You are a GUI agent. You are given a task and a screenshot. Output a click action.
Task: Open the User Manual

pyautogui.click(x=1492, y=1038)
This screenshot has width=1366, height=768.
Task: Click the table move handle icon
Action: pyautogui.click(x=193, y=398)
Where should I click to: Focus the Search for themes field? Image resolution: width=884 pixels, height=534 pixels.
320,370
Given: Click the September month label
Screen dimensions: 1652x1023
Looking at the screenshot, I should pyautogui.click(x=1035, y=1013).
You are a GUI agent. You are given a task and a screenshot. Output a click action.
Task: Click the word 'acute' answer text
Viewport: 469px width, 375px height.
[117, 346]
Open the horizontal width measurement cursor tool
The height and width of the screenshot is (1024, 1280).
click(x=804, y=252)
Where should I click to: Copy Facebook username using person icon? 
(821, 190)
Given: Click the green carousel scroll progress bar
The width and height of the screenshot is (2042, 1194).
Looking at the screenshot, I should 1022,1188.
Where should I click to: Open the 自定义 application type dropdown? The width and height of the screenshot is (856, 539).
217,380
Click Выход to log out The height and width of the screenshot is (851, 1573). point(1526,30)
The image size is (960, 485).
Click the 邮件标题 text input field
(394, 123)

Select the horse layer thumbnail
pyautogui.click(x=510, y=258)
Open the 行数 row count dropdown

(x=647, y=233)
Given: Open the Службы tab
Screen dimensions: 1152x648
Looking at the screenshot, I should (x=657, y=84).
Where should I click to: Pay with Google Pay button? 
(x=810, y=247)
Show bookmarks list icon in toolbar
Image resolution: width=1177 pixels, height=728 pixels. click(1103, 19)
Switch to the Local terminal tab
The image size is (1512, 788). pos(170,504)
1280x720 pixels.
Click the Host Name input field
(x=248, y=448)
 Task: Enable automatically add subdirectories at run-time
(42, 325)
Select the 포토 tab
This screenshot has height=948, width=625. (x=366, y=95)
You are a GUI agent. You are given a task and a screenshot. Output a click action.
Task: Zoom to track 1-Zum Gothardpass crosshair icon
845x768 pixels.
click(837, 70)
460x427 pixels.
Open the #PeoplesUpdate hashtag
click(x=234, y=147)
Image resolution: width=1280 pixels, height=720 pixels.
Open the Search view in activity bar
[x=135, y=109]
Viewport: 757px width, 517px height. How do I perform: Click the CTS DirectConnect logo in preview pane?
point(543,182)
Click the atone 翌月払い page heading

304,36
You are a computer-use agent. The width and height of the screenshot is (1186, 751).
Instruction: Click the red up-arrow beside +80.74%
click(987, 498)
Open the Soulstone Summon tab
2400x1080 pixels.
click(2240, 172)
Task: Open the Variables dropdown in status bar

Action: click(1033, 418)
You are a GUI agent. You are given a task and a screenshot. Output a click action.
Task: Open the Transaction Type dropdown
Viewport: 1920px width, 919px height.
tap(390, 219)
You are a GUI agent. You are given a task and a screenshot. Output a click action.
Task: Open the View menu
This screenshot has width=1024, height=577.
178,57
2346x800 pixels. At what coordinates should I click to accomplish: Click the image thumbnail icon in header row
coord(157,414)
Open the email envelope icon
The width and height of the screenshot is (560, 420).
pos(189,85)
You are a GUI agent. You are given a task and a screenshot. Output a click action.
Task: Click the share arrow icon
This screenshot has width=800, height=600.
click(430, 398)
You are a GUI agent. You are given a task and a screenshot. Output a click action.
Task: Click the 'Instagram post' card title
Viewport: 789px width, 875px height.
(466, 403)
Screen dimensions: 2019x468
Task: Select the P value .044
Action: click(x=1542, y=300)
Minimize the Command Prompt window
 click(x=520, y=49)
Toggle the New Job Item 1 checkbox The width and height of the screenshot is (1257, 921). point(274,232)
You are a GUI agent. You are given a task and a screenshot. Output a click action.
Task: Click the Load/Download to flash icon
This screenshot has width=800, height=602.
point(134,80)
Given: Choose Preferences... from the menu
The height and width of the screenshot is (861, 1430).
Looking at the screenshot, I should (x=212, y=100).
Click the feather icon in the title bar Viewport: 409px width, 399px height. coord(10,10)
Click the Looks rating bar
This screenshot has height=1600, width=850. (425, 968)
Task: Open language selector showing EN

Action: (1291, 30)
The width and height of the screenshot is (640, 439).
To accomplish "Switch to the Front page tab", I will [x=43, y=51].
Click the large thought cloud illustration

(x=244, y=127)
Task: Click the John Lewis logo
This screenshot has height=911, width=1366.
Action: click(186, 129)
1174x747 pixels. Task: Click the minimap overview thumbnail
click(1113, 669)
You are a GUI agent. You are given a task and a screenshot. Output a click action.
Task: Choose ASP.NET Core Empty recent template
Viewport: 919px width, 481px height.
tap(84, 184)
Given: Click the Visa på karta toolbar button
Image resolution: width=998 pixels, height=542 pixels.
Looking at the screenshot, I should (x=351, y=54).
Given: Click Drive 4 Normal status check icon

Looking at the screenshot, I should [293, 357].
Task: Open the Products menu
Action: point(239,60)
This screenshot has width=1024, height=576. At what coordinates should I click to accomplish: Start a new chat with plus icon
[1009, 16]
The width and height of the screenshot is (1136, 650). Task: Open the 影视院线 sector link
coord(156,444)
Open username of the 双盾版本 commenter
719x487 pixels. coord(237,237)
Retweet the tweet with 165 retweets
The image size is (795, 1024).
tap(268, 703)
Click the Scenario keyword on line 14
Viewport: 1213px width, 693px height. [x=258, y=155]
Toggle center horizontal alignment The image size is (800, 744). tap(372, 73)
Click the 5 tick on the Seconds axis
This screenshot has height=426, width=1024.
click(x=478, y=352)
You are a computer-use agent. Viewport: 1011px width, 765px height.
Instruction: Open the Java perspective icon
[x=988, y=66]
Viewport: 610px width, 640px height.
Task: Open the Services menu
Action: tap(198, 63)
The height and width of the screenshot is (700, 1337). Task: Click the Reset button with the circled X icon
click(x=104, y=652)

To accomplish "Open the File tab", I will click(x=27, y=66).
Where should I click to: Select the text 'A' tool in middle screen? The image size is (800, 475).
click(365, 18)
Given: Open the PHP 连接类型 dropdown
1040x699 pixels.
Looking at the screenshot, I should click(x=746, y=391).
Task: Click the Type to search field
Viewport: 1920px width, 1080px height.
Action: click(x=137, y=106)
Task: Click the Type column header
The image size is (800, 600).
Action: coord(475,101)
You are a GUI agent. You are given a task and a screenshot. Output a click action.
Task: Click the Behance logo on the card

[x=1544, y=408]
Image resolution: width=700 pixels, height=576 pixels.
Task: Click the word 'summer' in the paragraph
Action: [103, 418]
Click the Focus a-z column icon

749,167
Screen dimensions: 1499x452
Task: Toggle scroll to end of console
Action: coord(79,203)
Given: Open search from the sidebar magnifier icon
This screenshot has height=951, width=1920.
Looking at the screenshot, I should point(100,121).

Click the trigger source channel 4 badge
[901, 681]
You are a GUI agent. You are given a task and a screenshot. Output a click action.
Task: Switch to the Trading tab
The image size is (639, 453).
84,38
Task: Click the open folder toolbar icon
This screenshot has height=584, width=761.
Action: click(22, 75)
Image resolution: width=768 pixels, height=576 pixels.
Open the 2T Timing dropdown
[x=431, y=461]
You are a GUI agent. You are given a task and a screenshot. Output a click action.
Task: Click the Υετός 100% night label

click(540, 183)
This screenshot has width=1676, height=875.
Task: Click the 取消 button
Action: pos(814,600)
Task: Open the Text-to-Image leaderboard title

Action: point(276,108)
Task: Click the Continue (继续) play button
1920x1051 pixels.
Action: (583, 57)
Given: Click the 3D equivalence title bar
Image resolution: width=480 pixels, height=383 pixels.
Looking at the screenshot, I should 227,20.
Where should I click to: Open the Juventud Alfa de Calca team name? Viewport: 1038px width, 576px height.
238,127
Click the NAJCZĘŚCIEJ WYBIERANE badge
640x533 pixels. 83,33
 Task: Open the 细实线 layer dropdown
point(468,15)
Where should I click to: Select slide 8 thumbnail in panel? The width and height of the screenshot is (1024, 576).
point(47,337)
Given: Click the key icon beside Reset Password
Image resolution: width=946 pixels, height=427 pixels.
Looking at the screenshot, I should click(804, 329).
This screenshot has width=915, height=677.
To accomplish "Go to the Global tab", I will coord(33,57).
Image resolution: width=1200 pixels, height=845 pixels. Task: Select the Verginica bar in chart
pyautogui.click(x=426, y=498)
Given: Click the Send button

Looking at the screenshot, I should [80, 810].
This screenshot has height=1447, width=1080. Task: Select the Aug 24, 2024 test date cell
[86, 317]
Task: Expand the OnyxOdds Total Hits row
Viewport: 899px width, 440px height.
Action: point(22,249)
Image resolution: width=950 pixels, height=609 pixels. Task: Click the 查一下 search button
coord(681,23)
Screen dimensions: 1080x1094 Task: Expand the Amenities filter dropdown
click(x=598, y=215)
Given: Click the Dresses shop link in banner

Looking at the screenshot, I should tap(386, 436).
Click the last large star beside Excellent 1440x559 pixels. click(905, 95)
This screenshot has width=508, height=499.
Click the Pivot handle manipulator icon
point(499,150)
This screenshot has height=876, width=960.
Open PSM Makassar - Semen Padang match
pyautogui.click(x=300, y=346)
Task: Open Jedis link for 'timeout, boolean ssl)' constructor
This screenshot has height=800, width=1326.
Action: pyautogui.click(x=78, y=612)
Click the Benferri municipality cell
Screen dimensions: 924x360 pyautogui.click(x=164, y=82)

▸ Exercise prompt
In the entries above, the lines between the one holding "The height and width of the screenshot is (700, 1337)." and the one holding "Given: Open search", inclusive, are to be printed exactly as written, and those alone.

▸ Answer to this problem
The height and width of the screenshot is (700, 1337). Task: Click the Reset button with the circled X icon
click(x=104, y=652)

To accomplish "Open the File tab", I will click(x=27, y=66).
Where should I click to: Select the text 'A' tool in middle screen? The image size is (800, 475).
click(365, 18)
Given: Open the PHP 连接类型 dropdown
1040x699 pixels.
Looking at the screenshot, I should click(x=746, y=391).
Task: Click the Type to search field
Viewport: 1920px width, 1080px height.
Action: click(x=137, y=106)
Task: Click the Type column header
The image size is (800, 600).
Action: coord(475,101)
You are a GUI agent. You are given a task and a screenshot. Output a click action.
Task: Click the Behance logo on the card

[x=1544, y=408]
Image resolution: width=700 pixels, height=576 pixels.
Task: Click the word 'summer' in the paragraph
Action: [103, 418]
Click the Focus a-z column icon

749,167
Screen dimensions: 1499x452
Task: Toggle scroll to end of console
Action: coord(79,203)
Given: Open search from the sidebar magnifier icon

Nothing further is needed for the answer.